The story that Fine Gael/Labour have created for the 2016 General Election is one of Stability or Chaos.
It goes like this.
Once upon a time, Fianna Fail collapsed the economy and in 2010 the Troika was forced to step in and bail us out. So, in 2011, the people threw out Fianna Fail and gratefully accepted the governance of St Enda and his chums.
And for five years, St Enda reluctantly but fairly applied a series of austerity measures and eventually turned the economy around.
Now, just in time for the election, he's found enough loose change down the back of the sofa to slightly ease austerity.
The story ends with a question for the voters: What'll it be? Stability, presided over by slightly gormless but well-intentioned St Enda? Or, Chaos, as represented by those mad lefties and Shinners who want to shout at you through megaphones and destroy the economy because that's the kind of people they are?
Those of us who view things politically might suggest an alternative story. It would start with the Fellowship of Greed - a cabal of bankers, builders and bondholders, reaping spectacular wealth by controlling the market for offices and homes.
The rightwing political parties competed to pander to their needs. Fianna Fail was best at it, but the others were just as obsequious. Anyone who questioned this was dismissed as a silly crank in a land of entrepreneurial genius.

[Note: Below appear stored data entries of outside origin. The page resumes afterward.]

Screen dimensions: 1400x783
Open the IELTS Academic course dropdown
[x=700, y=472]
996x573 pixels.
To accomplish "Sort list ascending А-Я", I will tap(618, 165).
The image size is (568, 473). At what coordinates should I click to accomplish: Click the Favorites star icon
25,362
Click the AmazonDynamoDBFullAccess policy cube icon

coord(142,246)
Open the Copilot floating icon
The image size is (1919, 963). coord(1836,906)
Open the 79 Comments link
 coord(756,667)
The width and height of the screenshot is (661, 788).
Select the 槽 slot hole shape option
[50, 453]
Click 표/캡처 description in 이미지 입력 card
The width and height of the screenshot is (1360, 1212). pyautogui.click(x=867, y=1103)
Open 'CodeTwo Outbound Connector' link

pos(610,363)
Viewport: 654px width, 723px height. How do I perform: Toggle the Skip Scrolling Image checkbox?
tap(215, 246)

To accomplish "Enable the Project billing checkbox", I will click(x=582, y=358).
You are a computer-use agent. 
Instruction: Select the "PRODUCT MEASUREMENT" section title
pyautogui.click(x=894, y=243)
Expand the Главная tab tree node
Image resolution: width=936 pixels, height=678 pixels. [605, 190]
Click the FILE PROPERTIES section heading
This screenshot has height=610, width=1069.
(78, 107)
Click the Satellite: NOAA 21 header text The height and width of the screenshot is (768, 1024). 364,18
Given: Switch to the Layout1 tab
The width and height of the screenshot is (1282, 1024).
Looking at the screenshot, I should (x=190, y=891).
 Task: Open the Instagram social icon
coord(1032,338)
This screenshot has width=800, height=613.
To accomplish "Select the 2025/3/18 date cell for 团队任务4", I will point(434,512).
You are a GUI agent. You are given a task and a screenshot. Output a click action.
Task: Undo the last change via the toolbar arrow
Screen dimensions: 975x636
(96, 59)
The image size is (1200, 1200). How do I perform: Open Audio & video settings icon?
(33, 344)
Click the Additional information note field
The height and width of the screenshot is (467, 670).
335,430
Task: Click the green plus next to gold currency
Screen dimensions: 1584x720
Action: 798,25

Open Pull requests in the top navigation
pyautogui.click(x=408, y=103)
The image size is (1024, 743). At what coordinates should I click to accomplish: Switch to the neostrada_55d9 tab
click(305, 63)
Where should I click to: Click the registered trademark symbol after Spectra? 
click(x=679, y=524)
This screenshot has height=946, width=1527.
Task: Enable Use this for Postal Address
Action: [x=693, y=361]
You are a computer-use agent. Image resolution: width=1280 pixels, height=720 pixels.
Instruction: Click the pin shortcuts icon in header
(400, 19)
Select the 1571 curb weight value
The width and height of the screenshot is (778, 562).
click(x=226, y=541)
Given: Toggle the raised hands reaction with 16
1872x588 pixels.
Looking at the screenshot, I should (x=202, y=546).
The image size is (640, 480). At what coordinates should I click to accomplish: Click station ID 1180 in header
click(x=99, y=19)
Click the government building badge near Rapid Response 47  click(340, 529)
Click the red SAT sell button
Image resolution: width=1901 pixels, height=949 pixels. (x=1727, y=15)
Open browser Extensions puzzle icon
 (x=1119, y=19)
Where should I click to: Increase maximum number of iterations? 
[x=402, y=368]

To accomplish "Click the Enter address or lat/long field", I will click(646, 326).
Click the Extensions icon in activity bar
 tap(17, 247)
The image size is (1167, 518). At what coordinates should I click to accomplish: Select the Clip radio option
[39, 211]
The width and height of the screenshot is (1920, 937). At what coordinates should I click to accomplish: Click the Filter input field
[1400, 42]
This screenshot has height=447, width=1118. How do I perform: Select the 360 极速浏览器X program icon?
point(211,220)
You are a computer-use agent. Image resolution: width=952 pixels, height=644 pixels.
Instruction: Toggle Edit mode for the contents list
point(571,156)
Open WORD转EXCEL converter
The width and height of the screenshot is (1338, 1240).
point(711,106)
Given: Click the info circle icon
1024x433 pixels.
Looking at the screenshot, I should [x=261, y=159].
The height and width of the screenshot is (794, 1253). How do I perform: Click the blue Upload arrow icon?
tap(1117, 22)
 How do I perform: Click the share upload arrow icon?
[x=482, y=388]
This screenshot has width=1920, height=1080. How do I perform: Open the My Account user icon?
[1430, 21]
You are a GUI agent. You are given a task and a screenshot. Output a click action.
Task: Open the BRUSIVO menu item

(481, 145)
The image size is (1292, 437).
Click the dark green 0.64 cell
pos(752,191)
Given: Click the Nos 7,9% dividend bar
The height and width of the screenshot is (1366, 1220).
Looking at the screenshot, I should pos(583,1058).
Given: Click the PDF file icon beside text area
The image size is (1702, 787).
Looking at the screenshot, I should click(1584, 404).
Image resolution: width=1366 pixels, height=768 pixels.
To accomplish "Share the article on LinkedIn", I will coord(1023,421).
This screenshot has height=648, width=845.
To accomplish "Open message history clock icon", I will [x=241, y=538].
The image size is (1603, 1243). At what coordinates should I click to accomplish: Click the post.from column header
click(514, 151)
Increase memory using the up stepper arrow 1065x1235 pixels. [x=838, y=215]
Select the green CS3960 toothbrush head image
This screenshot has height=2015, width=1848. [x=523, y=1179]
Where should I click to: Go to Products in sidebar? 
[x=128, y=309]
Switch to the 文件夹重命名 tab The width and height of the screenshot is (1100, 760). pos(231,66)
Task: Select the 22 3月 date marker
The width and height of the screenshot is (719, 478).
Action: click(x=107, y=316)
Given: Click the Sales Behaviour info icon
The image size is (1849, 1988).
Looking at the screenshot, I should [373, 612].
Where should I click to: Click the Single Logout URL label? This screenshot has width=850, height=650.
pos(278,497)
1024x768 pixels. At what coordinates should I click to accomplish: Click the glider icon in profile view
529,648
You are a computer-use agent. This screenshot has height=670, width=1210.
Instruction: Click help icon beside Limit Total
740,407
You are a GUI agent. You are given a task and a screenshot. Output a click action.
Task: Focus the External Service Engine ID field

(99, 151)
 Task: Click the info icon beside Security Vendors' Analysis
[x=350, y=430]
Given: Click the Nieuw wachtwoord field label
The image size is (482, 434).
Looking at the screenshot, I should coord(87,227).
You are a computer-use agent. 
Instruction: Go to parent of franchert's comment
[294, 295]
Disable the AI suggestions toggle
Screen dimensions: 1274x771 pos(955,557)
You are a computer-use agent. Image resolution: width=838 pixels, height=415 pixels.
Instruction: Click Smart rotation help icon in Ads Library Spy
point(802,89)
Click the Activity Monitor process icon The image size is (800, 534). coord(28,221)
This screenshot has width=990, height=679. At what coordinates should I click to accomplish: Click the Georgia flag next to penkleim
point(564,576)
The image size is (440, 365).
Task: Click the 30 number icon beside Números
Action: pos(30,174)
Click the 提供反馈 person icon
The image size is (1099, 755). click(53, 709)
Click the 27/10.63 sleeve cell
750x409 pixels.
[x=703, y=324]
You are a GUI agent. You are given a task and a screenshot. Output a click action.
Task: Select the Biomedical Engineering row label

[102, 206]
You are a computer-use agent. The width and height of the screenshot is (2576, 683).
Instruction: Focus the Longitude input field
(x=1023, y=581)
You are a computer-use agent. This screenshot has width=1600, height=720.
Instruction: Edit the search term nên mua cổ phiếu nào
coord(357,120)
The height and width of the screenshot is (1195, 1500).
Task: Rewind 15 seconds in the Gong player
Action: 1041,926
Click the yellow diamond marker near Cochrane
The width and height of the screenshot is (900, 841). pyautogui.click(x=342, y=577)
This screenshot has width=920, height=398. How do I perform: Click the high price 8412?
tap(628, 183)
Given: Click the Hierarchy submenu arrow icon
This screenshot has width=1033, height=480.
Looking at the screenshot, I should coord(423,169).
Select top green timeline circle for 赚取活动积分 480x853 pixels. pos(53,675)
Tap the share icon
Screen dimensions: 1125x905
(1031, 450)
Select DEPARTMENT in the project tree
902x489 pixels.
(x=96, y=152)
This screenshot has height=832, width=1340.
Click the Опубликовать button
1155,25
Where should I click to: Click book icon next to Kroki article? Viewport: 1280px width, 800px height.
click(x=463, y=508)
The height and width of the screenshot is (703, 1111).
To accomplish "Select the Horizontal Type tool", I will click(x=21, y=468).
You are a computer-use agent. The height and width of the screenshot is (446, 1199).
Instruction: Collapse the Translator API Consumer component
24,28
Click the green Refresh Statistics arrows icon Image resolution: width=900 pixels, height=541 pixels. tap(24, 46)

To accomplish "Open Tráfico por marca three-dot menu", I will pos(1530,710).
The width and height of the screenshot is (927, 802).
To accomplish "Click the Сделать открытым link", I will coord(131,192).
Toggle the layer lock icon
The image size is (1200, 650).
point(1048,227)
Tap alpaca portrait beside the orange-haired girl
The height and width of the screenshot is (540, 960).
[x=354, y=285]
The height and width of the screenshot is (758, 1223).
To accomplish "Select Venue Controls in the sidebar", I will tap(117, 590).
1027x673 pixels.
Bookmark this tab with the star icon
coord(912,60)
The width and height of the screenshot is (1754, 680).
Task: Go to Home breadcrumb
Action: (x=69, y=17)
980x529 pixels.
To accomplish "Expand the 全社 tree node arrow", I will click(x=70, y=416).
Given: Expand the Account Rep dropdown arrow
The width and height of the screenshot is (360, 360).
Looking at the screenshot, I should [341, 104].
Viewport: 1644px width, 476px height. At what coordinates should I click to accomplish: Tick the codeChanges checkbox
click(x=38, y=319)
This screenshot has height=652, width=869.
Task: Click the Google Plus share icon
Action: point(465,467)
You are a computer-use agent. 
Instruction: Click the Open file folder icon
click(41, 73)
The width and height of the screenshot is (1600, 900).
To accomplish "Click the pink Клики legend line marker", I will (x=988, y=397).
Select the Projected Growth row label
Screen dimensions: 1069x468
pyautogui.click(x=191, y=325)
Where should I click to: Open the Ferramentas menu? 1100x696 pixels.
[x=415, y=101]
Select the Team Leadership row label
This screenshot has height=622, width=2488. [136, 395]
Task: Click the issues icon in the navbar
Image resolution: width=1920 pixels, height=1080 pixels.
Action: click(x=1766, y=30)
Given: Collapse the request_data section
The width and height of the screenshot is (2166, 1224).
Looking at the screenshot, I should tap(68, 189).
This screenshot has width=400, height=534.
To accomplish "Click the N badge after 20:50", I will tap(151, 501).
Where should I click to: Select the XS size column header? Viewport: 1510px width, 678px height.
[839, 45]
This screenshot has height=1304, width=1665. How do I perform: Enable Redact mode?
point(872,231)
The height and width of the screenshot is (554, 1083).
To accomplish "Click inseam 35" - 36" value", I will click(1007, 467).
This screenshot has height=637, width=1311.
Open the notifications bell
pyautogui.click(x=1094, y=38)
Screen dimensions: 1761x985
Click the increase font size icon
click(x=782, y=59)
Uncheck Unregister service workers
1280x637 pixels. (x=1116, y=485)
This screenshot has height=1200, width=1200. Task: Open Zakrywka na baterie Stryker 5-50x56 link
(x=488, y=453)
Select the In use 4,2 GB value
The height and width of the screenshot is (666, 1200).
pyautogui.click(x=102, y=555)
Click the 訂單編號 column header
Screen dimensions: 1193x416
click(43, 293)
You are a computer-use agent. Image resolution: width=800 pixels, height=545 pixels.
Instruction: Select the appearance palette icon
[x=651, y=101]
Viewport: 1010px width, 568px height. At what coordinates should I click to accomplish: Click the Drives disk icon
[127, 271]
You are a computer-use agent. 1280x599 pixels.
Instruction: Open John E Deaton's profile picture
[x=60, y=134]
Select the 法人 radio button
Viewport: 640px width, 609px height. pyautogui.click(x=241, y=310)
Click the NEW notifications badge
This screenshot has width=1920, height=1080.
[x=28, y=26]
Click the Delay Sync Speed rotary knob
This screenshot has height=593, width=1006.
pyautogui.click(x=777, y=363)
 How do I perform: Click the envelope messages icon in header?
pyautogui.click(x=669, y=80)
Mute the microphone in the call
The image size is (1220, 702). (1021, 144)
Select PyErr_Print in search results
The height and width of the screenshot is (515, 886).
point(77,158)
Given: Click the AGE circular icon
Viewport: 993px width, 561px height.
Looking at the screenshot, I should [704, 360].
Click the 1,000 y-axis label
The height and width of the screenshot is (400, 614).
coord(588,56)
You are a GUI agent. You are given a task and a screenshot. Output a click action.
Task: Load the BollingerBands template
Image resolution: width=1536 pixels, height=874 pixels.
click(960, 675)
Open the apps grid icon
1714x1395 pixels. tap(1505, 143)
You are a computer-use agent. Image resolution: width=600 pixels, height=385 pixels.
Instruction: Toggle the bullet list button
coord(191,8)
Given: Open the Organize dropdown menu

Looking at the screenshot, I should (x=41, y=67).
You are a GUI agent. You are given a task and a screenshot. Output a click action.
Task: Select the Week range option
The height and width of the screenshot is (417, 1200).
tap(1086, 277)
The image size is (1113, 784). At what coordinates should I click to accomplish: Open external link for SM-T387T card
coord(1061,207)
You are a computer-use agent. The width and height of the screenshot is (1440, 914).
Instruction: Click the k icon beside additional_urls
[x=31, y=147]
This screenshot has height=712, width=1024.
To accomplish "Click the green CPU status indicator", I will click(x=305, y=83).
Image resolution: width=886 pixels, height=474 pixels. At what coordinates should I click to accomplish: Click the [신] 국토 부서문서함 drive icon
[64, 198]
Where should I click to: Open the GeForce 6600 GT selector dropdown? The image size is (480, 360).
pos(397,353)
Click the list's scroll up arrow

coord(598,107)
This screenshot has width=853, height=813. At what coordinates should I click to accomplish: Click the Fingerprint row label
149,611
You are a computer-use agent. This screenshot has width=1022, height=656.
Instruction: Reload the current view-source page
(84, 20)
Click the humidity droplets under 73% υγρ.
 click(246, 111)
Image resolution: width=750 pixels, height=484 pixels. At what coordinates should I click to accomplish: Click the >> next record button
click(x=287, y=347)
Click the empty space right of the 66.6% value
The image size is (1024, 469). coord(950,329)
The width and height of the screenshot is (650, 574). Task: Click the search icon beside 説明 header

When the bubble burst, the pandering continued. The parties in power didn't know how else to operate.
Troika money made up for the plunge in revenue following the property collapse. They also provided billions to bail out private European banks, to which the private Irish banks owed money.
We now have to pay our legitimate debts, with interest. We also have to pay the illegitimate banker debt which the politicians accepted in our name.
The political representatives of the Fellowship of Greed became the Axis of Austerity. As a sideline, they decided to privatise the water supply and made a mess of it, finally arousing ire in a mostly deferential citizenry.
Eight years on, it's election time, so they press the pause button on their austerity machine and ask us which we want - Stability or Chaos?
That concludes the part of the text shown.